TORONTO -- While most children in Ontario will continue to learn from home during the lockdown, special needs students – who have been given an “exception to the rule” of remote learning from the province – have been given the go-ahead to return to classrooms.

But safety concerns, including whether special needs students can understand and abide by the necessity of physical distancing and wearing masks, remain for educators who are returning to classrooms to teach.

"The Ford government is pleading with everybody to stay home because of the increased numbers and a state of emergency," Barrie educational assistant Jennifer Coventry told CTV Barrie. "We're just wondering how our students are allowed to come back."

Coventry said that the school is “relying on parents and group homes to do the screening” before the children come to class, and that’s it. “There’s no other protocols for us,” she said.

Face-to-face learning also means a return to routine for some special needs students – something that can be essential to day-to-day life.

“Having a routine leaves him less anxious, it leads him to be happy, helps him to learn,” said Kristen Ellison of her 10-year-old son Carter, who lives with autism, to CTV News.

“Losing any of it [the routine], is painful and scary and dangerous to his development,” she said.

The province has left it up to individual school boards to determine which students are allowed to return, and which staff members will be assigned, leaving some teachers’ unions calling on the province for more consistency.

“Does learning trump health and safety? If it’s safe enough for our special education students to be in school then it is safe for the others,” said president of the Halton District Educational Assistants Association (HDEAA), Judy Watson.

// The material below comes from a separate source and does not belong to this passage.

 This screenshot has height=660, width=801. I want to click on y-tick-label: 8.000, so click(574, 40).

Watson explained that because the province left it up to the individual school board’s discretion, each board may differ when choosing what level of disability a child needs to have to be allowed back – meaning a child could go back to the classroom in one board but not another.

Watson says she wants “more direction” from the province and for every school board to have the same parameters.

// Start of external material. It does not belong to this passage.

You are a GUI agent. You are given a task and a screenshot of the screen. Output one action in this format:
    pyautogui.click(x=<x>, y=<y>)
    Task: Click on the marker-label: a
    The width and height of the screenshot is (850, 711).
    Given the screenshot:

And while some parents find back-to-classroom learning a cause for concern, for some, like Ellison and her son Carter, it provides a much-needed respite from lockdown burnout.

“The past nine months of this pandemic has been really jarring for us because everything we had known or what we did in our daily lives, all of it was gone,” Ellison said.

“When you change the rules and you make me the teacher and the therapist and the special education resources teacher and an occupation therapist…all the things that we special needs parents try to be, it’s stressful,” she said.